US stocks veer broadly higher, adding to big prior-day gains
U.S. stocks moved broadly higher this afternoon after shaking off a stretch of wobbly trading earlier in the day.
Banks, industrial companies, retailers, restaurant chains and other consumer-focused stocks contributed most to the market's upturn. The latest gains came a day after a powerful rally gave the market its best day in more than two years.
The Standard & Poor's 500 index rose 13 points, or 0.5 percent, to 2,672 as of 12:07 p.m. Eastern Time. The Dow Jones industrial average gained 216 points, or 0.9 percent, to 24,418. It jumped 669 points a day earlier. The Nasdaq added 12 points, or 0.2 percent, to 7,232. The Russell 2000 index of smaller-company stocks slid less than 1 point to 1,543.
The indexes were coming off their best day in more than two years as investors grew increasingly confident that a trade war between the U.S. and China could be averted. The market is still in the process of clawing back the huge losses it sustained last week.

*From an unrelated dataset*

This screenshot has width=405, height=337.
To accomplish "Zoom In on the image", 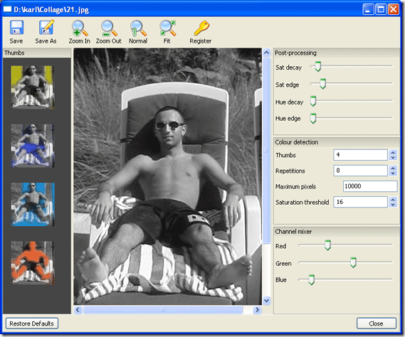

The Conference Board said its consumer confidence index slipped to 127.7 this month, down from 130 in February, which was the highest reading since November 2000. The business research group's index measures consumers' assessment of current conditions and their outlook for the next six months. Separately, the latest Standard & Poor's CoreLogic Case-Shiller national home price index shows prices jumped 6.2 percent in January from a year earlier, pushed higher by a persistent shortage of homes for sale.
U.S.-listed shares of British drugmaker GlaxoSmithKline rose 2.8 percent after the company agreed to buy out its Swiss partner Novartis in their consumer health joint venture for $13 billion in cash. GlaxoSmithKline gained $1.04 to $38.47.